T-Man Pete Trask is a tough guy, with a tough job. He trails a known diamond smuggler even though the smuggler knows Trask is following him. Being “made” by bad guy Anton Wolak doesn’t matter to Pete. Being known to the smuggler gives Pete an excuse for a little hands-on action. He tells the smuggler, “Where did you get that black eye?” With a set-up like that, Wolak should have known Pete would deliver the punch-line — with a punch! — to that jokey question. Pete is a fine example of a government agent (“T-Man” stands for Treasury Man, you know), dogged in his pursuit, ready with his fists, and he can also crack wise when the mood strikes him, or in this case, when he strikes someone else.
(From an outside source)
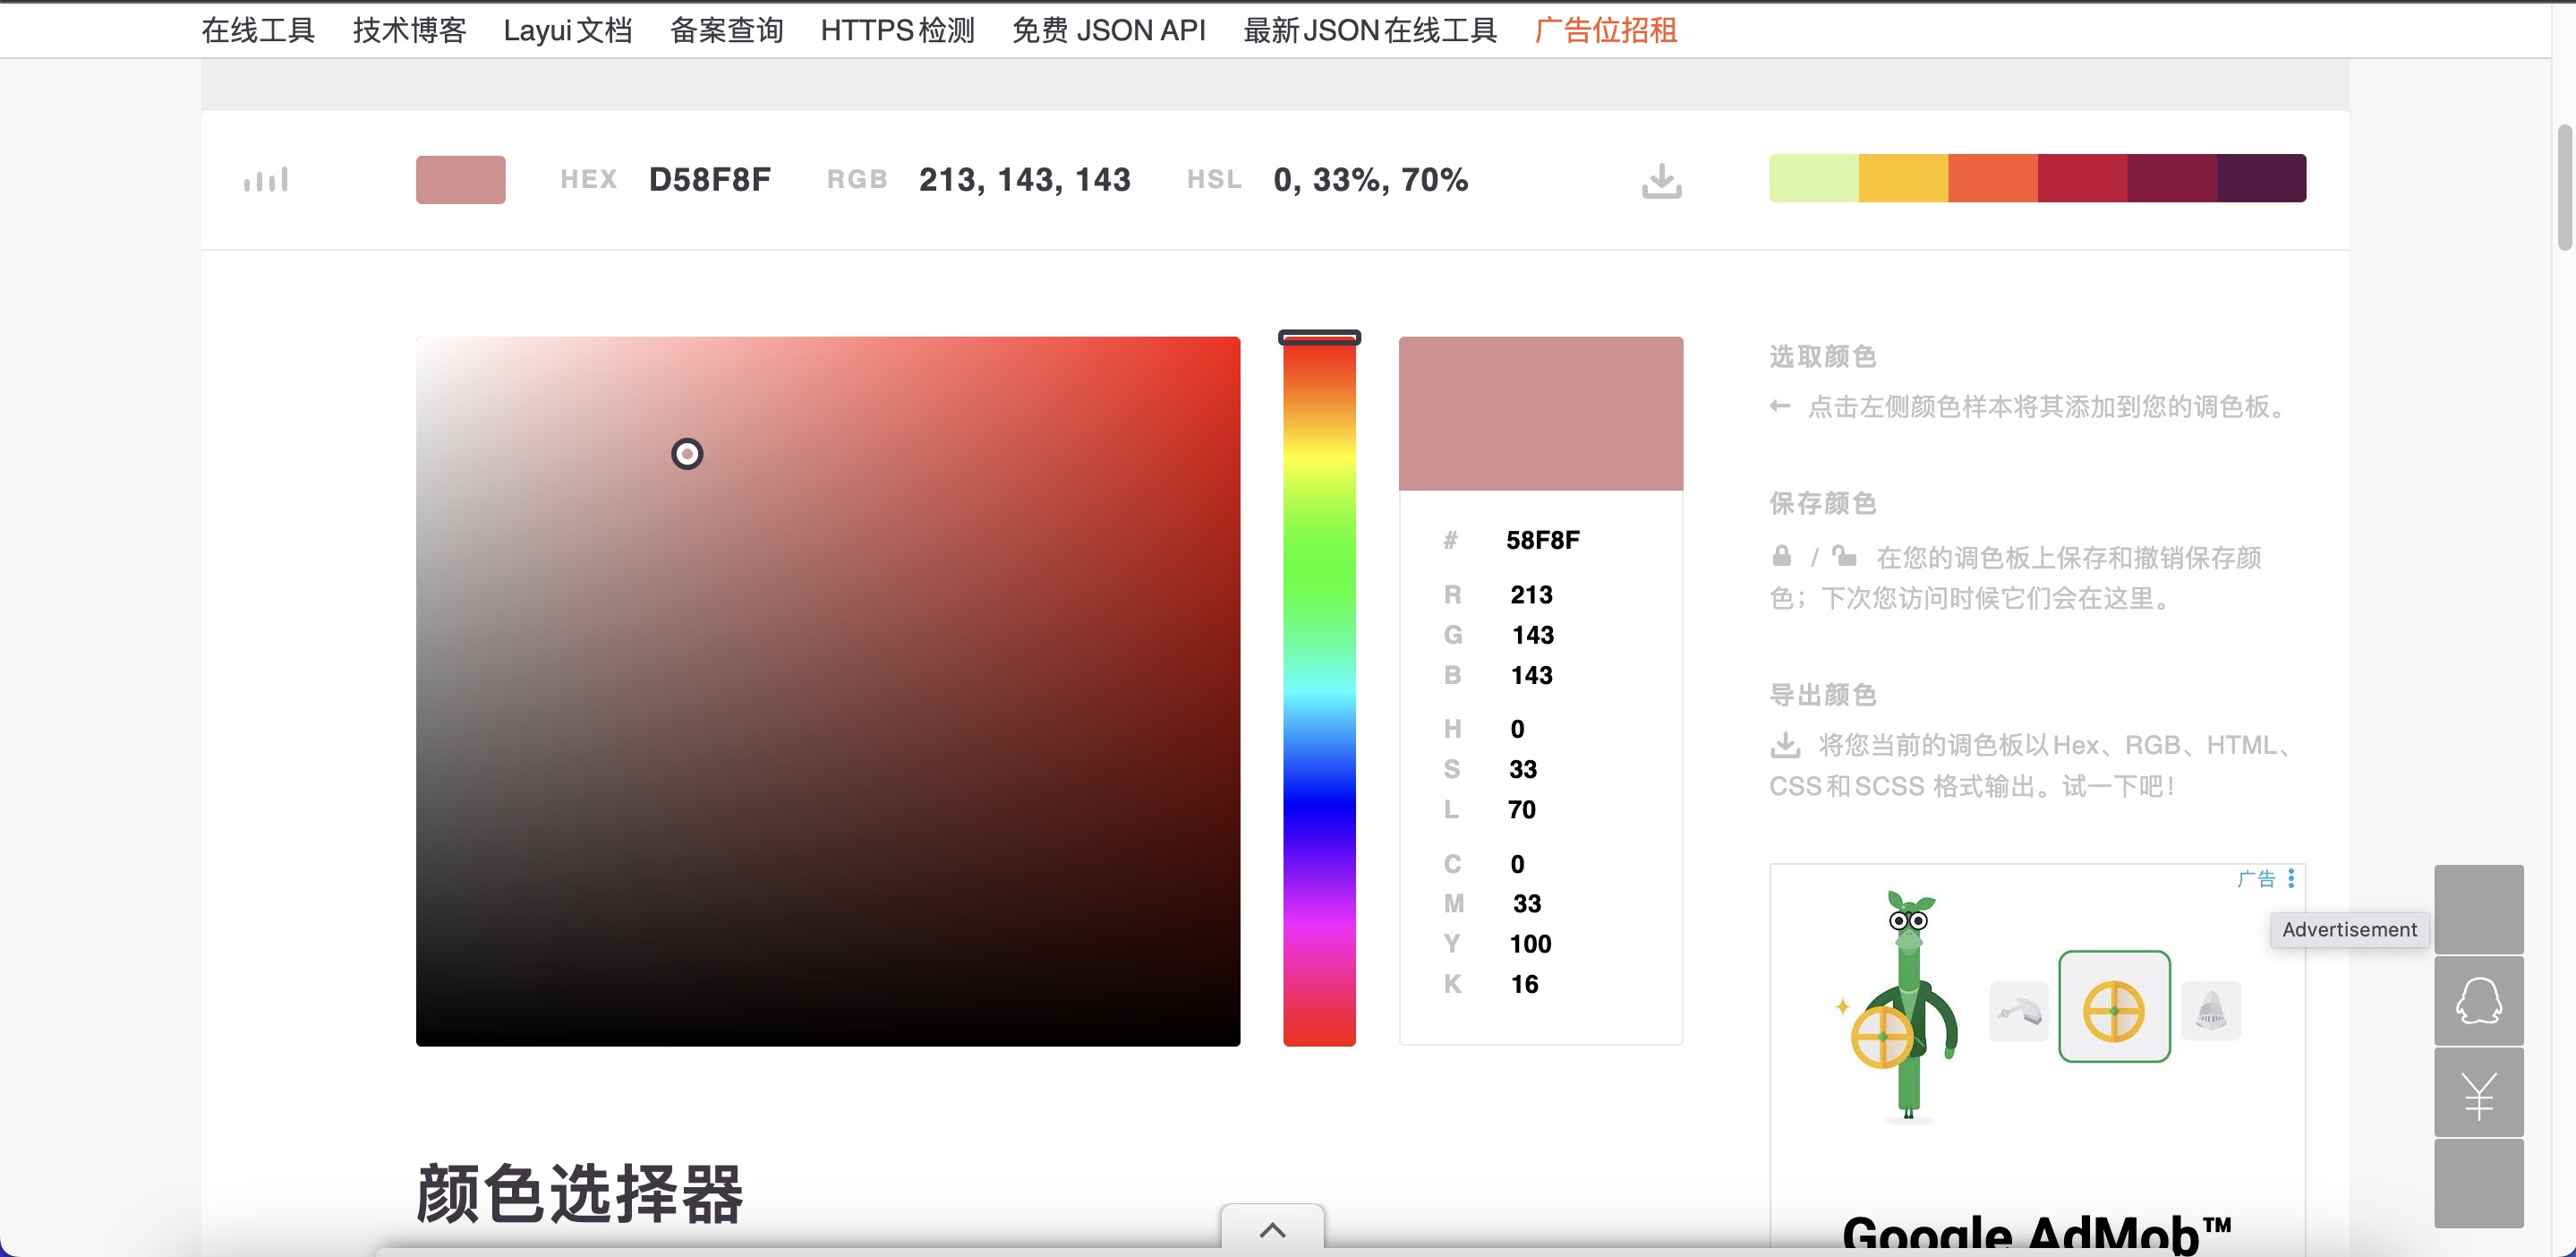Click the R value field showing 213
The height and width of the screenshot is (1257, 2576).
tap(1531, 595)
The Grand Comics Database credits Harry Anderson for the sharp artwork, and Joe Millard for the script. “Musical Murder” is from T-Man #2 (1951):

Monday, September 21, 2015

Number 1790: Wacky Wolverton

Basil Wolverton not only had one of the most unusual and interesting names of any of the cartoonists of the Golden Age, his art was unique. It is impossible, once educated in Wolvertonia, not to recognize Basil’s artwork at first glance.

Not only is Wolverton’s comedy work* unique, but it is also funny, which sets it apart. I am speaking of real screwball humor. Very few cartoonists could pull it off, the alliteration and internal rhyming. The stuff he could pull out of his brain and put on paper is amazing to me.
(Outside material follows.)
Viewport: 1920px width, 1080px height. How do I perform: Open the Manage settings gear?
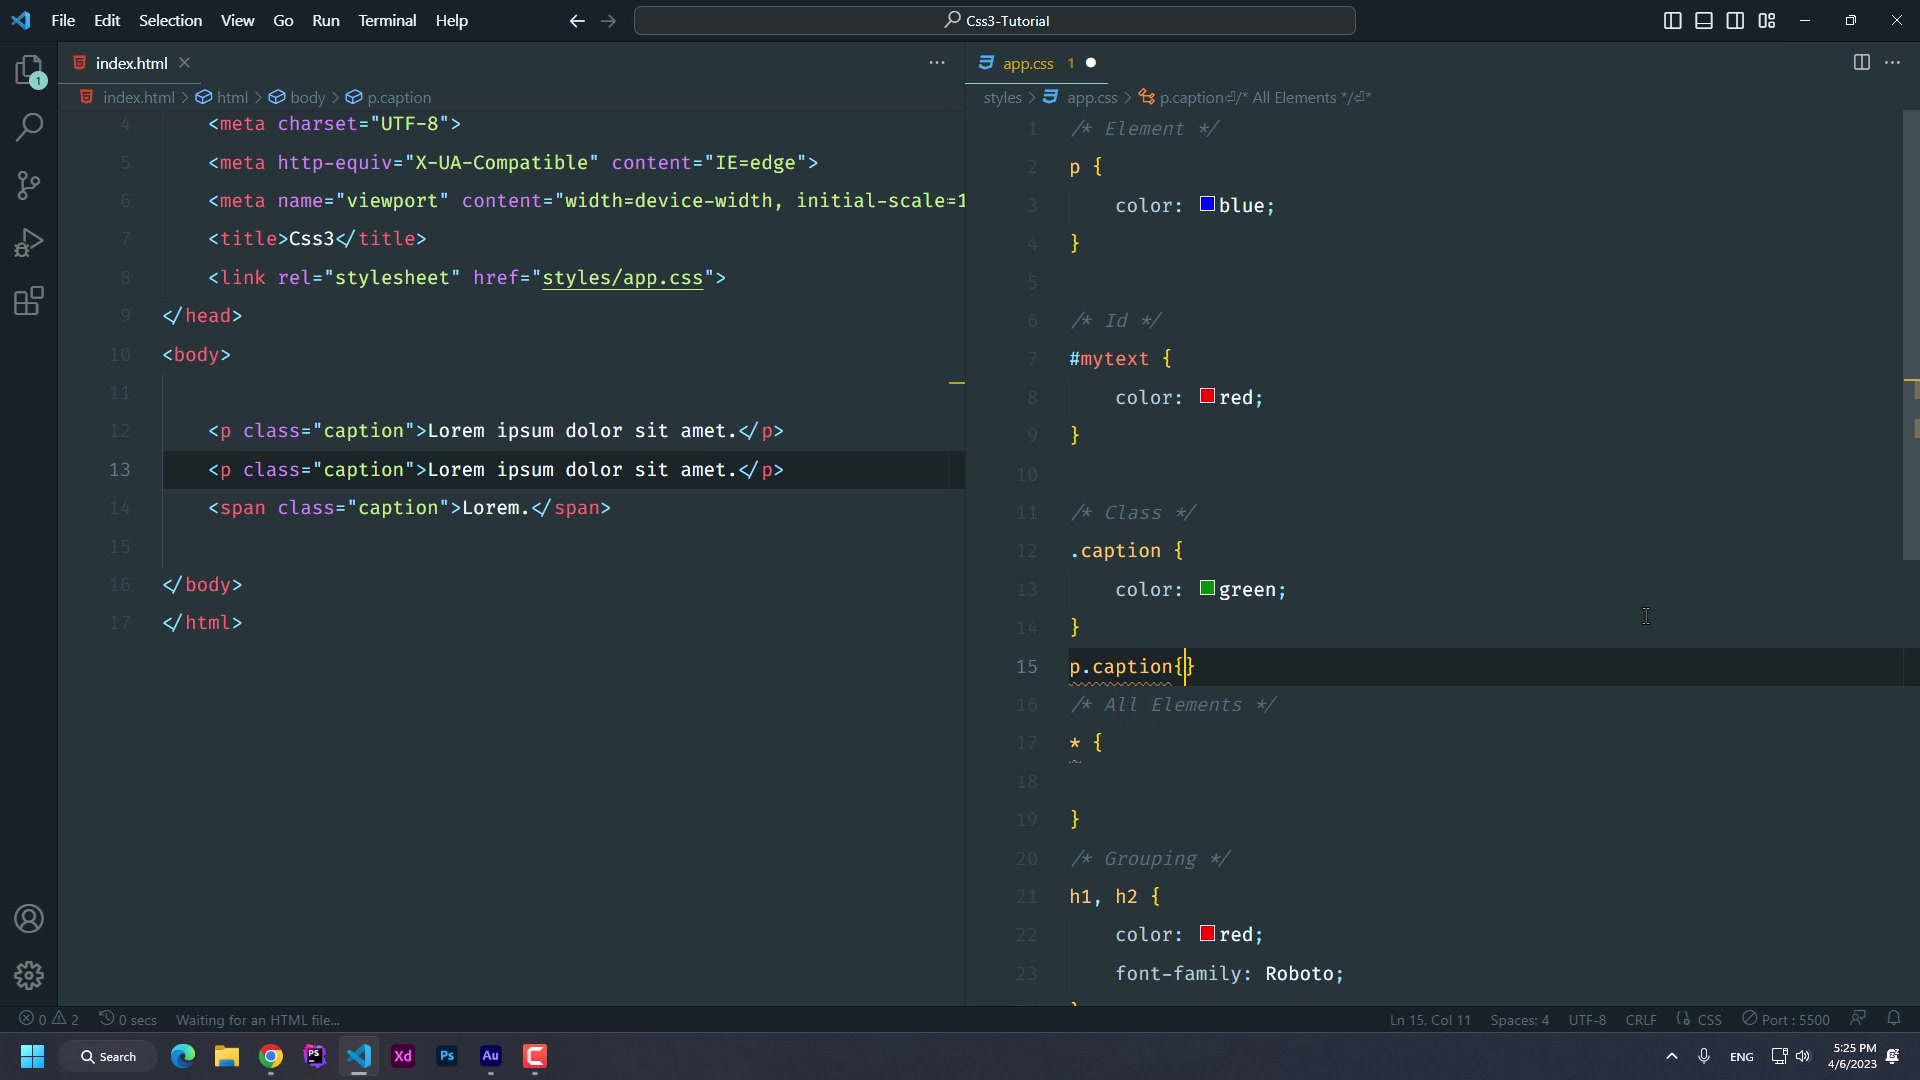point(29,975)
Here are three BingBang Buster strips, and a Scoop Scuttle thrown in, because the BingBang Busters are only three pages each. Wolverton’s work was often filler material, but to collectors may have been the primary reason for buying a comic book.

BingBang Buster stories are from Black Diamond Western numbers 20-22 (1950), and Scoop Scuttle is from Daredevil Comics #18 (1943), all published by Lev Gleason.

Friday, September 18, 2015

Number 1789: Favorite Females Week: Señorita Rio

Here is the third and final post in our Favorite Females Week, Señorita Rio, drawn by one of our real-life favorite females, Lily Renée (born Lily Renée Wilhelm). She was, you may recall, a war refugee from Austria, who ended up in New York. She was fortunate to be reunited with her parents, who had also made their way from war-torn Europe. Her mother saw an ad for artists wanted at Fiction House, and encouraged teenage Lily, who had a talent for drawing, to apply. Rio was a regular character appearing in Fight Comics, and Ms Renée also regularly drew “The Lost World” for Planet Comics, and “Werewolf Hunter” for Rangers Comics.

In this entry, from Fight Comics #41 (1946), Rio faces off against an impersonator. Renée said she drew Rio in clothes she herself would like to wear, and for Fiction House, that meant the less clothes the better. On Rio, that is. I am not sure how Lily presented herself, but I guess she didn’t go to work dressed like Carmen Miranda.